FIX: Ruby HTTP Client not backing off polling on error.

diff --git a/lib/message_bus/http_client.rb b/lib/message_bus/http_client.rb
index 89a6e82..b665b3a 100644
--- a/lib/message_bus/http_client.rb
+++ b/lib/message_bus/http_client.rb
@@ -113,6 +113,7 @@ module MessageBus
           rescue StandardError => e
             @stats.failed += 1
             warn("#{e.class} #{e.message}: #{e.backtrace.join("\n")}")
+            sleep interval
             retry
           ensure
             stop
@@ -226,7 +227,7 @@ module MessageBus
     def interval
       if @enable_long_polling
         if (failed_count = @stats.failed) > 2
-          (@min_poll_interval * failed_count).clamp(
+          (@min_poll_interval * 2**failed_count).clamp(
             @min_poll_interval, @max_poll_interval
           )
         else
diff --git a/spec/integration/http_client_spec.rb b/spec/integration/http_client_spec.rb
index f70540c..77321de 100644
--- a/spec/integration/http_client_spec.rb
+++ b/spec/integration/http_client_spec.rb
@@ -40,6 +40,41 @@ describe MessageBus::HTTPClient do
 
       assert_equal(new_threads, Thread.list - threads)
     end
+
+    describe 'when an error is encountered while trying to poll' do
+      let(:base_url) { "http://0.0.0.0:12312123" }
+
+      let(:client) do
+        MessageBus::HTTPClient.new(base_url, min_poll_interval: 1)
+      end
+
+      it 'should handle errors correctly' do
+        begin
+          original_stderr = $stderr
+          $stderr = fake = StringIO.new
+
+          client.channels[channel] = MessageBus::HTTPClient::Channel.new(
+            callbacks: [-> {}]
+          )
+
+          client.start
+
+          assert_equal(MessageBus::HTTPClient::STARTED, client.status)
+
+          while stats.failed < 1 do
+            sleep 0.05
+          end
+
+          # Sleep for more than the default min_poll_interval to ensure
+          # that we sleep for the right interval after failure
+          sleep 0.5
+
+          assert_equal(1, fake.string.scan("Errno::ECONNREFUSED").size)
+        ensure
+          $stderr = original_stderr
+        end
+      end
+    end
   end
 
   describe '#subscribe' do

GitHub sha: 621d73a1

One thing we can do here is add a bit of random to the backoff, that way if a bunch of clients are hammering the server at the exact same time they can jitter a bit.

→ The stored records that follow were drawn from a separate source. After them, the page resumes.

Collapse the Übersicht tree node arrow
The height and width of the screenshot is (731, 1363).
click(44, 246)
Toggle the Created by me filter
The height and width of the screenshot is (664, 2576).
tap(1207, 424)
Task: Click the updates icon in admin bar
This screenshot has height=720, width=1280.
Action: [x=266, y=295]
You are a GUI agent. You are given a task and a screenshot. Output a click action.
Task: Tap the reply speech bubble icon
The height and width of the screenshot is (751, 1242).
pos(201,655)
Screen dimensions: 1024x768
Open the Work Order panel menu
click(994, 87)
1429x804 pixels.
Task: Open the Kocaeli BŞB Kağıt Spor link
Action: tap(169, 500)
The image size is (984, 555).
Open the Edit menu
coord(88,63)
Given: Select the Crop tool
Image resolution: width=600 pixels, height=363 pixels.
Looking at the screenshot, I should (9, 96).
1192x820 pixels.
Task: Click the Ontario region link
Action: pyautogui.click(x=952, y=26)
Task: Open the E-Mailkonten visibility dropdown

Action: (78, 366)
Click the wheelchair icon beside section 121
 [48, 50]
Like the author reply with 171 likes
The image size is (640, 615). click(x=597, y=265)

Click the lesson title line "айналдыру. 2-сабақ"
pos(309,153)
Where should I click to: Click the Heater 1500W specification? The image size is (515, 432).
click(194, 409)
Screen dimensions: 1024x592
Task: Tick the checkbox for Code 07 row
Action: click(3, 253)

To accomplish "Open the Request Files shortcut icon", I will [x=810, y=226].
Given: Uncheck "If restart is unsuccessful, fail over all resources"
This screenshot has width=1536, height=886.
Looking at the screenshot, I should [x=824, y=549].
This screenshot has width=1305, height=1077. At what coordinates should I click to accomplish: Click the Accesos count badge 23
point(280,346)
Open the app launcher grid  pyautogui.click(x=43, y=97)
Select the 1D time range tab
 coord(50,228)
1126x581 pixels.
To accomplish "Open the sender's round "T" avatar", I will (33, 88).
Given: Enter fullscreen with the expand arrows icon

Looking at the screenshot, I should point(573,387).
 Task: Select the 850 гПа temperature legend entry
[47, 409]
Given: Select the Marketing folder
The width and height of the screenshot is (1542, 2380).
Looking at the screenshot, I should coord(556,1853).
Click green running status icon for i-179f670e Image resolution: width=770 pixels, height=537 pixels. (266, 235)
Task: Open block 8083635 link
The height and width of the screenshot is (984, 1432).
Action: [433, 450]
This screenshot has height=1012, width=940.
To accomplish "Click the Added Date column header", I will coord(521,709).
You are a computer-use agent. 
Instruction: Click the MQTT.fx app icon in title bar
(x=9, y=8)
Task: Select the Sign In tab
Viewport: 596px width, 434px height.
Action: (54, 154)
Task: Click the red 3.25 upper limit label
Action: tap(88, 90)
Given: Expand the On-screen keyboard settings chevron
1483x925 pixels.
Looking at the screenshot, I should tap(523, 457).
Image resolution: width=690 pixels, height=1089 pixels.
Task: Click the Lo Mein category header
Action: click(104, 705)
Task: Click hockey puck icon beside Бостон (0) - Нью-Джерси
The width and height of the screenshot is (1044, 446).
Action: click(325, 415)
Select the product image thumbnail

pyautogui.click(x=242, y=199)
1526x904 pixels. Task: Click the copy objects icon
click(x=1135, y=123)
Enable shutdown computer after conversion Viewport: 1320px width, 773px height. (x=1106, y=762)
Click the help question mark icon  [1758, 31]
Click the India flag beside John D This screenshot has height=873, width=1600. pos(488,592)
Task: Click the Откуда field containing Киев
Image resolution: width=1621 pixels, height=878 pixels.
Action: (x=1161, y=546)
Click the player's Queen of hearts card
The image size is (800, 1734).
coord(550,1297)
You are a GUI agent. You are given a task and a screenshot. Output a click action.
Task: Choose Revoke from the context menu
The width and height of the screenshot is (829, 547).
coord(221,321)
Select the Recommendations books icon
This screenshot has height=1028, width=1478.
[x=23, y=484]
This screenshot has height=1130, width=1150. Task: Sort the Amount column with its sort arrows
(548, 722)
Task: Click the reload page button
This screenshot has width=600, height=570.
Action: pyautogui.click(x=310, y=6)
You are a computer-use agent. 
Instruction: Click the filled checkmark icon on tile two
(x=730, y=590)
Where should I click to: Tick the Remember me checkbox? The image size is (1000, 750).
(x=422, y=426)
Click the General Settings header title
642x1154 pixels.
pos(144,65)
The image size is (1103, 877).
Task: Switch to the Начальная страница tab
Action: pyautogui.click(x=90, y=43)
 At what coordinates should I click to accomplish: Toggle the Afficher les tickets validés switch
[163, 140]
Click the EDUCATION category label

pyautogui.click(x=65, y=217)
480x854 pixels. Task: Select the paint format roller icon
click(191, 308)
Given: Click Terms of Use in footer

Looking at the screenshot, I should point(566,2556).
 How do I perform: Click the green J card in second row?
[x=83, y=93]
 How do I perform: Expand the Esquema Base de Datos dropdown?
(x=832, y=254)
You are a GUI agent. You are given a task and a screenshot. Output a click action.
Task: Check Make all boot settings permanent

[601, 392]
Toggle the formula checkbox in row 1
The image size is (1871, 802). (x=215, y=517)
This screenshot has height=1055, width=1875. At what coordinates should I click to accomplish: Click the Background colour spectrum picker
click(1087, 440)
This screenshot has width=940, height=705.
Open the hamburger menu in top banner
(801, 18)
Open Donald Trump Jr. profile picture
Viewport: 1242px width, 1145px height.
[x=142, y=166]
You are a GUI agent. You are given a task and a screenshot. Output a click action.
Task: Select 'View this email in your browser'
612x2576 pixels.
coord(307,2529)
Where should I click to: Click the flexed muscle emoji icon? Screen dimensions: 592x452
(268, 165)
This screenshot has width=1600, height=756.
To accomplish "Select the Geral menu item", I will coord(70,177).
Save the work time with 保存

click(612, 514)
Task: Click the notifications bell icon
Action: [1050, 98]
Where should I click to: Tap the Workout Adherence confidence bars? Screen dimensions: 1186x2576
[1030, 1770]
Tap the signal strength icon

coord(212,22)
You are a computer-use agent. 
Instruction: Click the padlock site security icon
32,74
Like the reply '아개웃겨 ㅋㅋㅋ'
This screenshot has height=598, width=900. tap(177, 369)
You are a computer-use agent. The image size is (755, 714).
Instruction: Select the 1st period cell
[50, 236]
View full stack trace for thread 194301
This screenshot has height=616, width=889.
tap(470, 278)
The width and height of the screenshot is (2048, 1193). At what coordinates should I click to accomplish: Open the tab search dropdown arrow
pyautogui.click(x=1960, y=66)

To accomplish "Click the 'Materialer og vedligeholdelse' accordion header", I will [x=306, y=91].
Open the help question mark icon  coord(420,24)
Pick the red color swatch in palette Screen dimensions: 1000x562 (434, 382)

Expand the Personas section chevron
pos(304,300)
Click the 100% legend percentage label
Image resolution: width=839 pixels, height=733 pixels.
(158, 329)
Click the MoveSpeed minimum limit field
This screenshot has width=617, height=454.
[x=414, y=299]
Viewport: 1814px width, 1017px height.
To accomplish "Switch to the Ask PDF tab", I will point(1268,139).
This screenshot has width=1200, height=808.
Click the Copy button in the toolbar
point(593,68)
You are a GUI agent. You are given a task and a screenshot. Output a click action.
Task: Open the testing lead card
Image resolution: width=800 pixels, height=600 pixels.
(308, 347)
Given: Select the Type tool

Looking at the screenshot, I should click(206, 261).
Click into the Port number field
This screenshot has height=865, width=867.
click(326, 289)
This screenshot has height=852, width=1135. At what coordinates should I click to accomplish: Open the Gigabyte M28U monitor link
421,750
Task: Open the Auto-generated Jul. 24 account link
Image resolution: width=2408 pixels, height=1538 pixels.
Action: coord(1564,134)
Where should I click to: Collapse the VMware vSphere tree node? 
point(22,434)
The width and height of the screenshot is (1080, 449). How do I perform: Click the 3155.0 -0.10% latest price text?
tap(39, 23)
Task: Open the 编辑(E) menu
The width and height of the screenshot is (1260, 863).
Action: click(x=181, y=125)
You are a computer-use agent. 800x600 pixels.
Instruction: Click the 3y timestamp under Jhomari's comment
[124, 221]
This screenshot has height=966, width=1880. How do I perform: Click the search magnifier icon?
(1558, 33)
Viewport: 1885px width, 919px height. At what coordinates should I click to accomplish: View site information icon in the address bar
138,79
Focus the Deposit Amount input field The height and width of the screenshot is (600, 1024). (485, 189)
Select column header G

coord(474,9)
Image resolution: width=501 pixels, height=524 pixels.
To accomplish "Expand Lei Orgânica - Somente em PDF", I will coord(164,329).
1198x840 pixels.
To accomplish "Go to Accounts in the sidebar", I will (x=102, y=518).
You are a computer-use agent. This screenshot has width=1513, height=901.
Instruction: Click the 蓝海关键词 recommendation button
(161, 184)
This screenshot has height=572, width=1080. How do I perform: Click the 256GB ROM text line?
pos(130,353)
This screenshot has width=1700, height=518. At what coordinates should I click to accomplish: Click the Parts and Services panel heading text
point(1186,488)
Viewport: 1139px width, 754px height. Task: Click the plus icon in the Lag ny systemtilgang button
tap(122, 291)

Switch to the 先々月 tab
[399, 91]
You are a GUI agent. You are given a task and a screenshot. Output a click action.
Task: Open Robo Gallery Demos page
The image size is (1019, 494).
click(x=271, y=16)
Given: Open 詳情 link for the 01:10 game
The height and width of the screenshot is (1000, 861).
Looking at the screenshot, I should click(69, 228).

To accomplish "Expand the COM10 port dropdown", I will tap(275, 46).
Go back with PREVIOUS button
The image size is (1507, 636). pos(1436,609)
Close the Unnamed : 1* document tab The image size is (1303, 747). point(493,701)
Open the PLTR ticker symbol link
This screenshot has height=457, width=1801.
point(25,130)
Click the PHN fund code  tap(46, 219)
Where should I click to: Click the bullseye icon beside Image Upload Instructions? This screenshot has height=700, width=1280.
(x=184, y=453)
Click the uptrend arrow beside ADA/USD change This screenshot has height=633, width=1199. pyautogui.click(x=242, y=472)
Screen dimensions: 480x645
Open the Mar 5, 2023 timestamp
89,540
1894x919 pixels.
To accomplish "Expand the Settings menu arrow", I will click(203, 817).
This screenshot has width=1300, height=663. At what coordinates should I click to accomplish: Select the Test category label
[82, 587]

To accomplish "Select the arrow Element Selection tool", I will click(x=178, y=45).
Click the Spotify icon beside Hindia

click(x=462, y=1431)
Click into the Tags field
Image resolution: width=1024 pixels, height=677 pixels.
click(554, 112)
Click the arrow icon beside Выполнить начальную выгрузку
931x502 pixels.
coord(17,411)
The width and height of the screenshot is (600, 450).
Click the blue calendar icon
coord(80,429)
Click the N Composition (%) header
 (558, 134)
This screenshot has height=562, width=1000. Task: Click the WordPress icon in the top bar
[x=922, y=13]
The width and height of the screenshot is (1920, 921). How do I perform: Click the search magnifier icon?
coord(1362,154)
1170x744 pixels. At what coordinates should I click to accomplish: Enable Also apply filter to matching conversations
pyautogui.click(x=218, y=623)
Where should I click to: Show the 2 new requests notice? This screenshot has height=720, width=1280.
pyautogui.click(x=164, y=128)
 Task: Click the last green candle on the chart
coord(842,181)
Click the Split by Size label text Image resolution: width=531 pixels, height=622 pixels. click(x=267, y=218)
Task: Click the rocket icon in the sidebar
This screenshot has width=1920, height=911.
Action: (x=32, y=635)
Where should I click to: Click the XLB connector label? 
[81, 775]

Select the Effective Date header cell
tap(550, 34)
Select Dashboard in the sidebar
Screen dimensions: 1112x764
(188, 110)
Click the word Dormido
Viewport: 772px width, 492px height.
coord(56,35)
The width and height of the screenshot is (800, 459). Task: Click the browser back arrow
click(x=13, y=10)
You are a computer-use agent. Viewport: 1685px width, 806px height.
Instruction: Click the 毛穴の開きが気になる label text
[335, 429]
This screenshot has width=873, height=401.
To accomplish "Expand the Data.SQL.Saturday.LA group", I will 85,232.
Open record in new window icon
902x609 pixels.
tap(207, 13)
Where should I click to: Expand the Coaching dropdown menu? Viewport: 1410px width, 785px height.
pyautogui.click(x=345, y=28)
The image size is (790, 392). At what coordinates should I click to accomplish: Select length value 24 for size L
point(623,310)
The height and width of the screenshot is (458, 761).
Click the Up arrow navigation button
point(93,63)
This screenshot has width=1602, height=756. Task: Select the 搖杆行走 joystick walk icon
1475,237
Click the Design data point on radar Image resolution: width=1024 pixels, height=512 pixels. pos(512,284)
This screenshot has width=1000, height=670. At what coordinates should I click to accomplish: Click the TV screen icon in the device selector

Also… you need an upper bound here… 2** can get pretty big. maybe maximum delay is 1 minute or something.

1 Like

One thing we can do here is add a bit of random to the backoff, that way if a bunch of clients are hammering the server at the exact same time they can jitter a bit.

I feel like this is a really edge case where you’ll need all whole bunch of clients to be started at the same time. For the normal use case, we already have clients keeping multiple connections opened to the server at the same time so I’m not sure why we need the random backoff here.

Also… you need an upper bound here… 2** can get pretty big. maybe maximum delay is 1 minute or something.

There is already protection in place which restricts it to the @max_poll_interval

          (@min_poll_interval * 2**failed_count).clamp(
            @min_poll_interval, @max_poll_interval
          )
2 Likes